2. EAT AND DRINK MINDFULLY

Instead of going for large amounts of food, take the time to savour every bite. This is a much more sustainable way of surviving the festive feasting than going on a binge, famine or diet cycle, said Mr Derrick Ong, director of nutrition consultancy Eat Right.

Mr Lim Kiat, a senior nutritionist with the Singapore Heart Foundation, suggested that you pay attention to the appearance, taste, aroma, texture and even the sound of munching of food. This gives your body enough time to send the message to your brain that you are satiated and prevent you from overeating, he said.

3. FOCUS ON QUALITY

You do not have to eat everything at a party. Just choose three to five of the most appealing items, said the HPB spokesman. And go for smaller portions as many festive food items are likely to be laden with calories.

Studies suggest that using a smaller dining plate can reduce your food intake by up to 22 per cent, said Mr Lim.

4. GO FOR MORE HIGH-FIBRE FOODS

Vegetables and wholegrains are good for your health and will add bulk to your diet. This can give the feeling of fullness for a longer period of time and prevent overeating, said the HPB spokesman.

5. OPT FOR WATER

Wherever possible, choose water over sweet drinks, which are a source of empty calories, said the spokesman.

Alcoholic drinks, which are often served during this period, are also a concentrated source of calories.

joyceteo@sph.com.sg

Here are some pointers on festive feasting for people with diabetes or high blood pressure.

1. If you have diabetes, watch your carb intake

Among the many nutrients in food, carbohydrates have the greatest and most immediate impact on your blood glucose level.

This is because carbohydrates are digested to form glucose (sugar), which is then absorbed into the bloodstream.

As half of our daily calorie intake should come from carbohydrates, you should not avoid rice.

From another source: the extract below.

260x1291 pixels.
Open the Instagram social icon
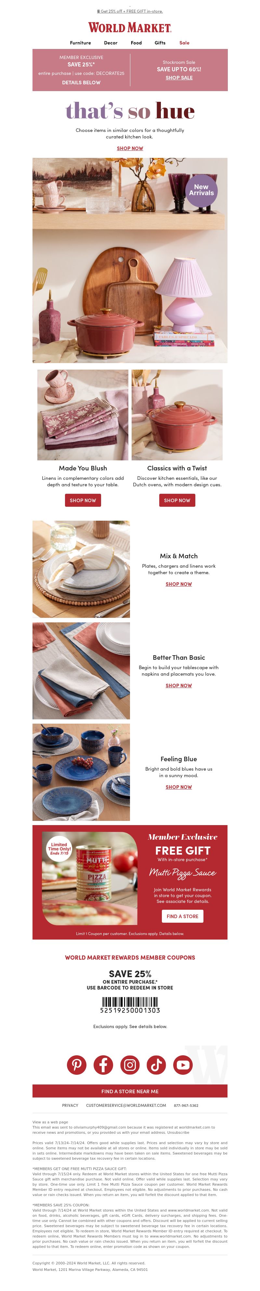tap(130, 1065)
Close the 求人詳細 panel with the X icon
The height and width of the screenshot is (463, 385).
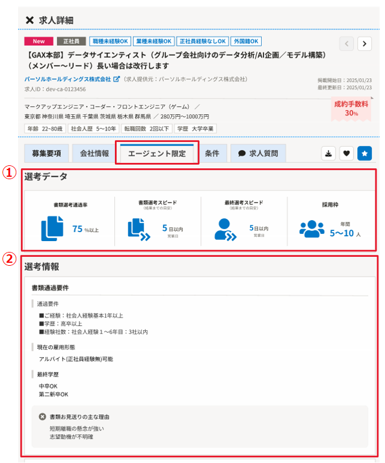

Focus instead on improving the quality of your carbohydrate intake and aim to partially replace refined white rice with wholegrains.

Wholegrains contain fibre, vitamins and minerals and they help to regulate blood glucose levels. Start by replacing 20 per cent of a typical bowl of white rice with brown rice to manage diabetes.

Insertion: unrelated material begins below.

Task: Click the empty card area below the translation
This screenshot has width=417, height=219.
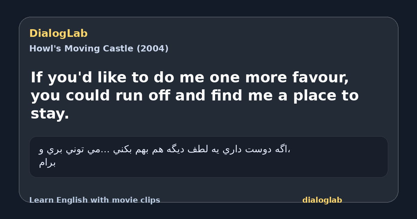Action: 209,186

Apart from wholegrains, go for fibre-rich starches such as vegetables, fruit and beans for a well- balanced diet. They are usually nutrient-dense and will also help with blood glucose control.

As it takes the body at least two hours after a meal to bring your sugar level back to the pre-meal level, try to space out your meals and snack times.

However, you should not eat so infrequently that your blood glucose drops below the normal level.

Common symptoms of low blood glucose include tiredness, headache and irritability.

Many festive food and beverages are high in sugar and typically low in nutrients or high in fat. Limit your consumption of these food items.

If your diabetes is well managed, you may be able to fit small amounts of food with added sugars into your diet. You should always check back with your doctor.

2. If you have high blood pressure or hypertension, watch your salt intake

Salt contains 40 per cent sodium.

Sodium is essential for the normal functioning of the body. However, when eaten in excess, sodium raises blood pressure, especially in people who are sodium-sensitive.

There is strong evidence that lowering your sodium intake will help to reduce your blood pressure.

High salt intake is associated with high blood pressure, which may lead to an increased risk of kidney disease, stroke and heart disease.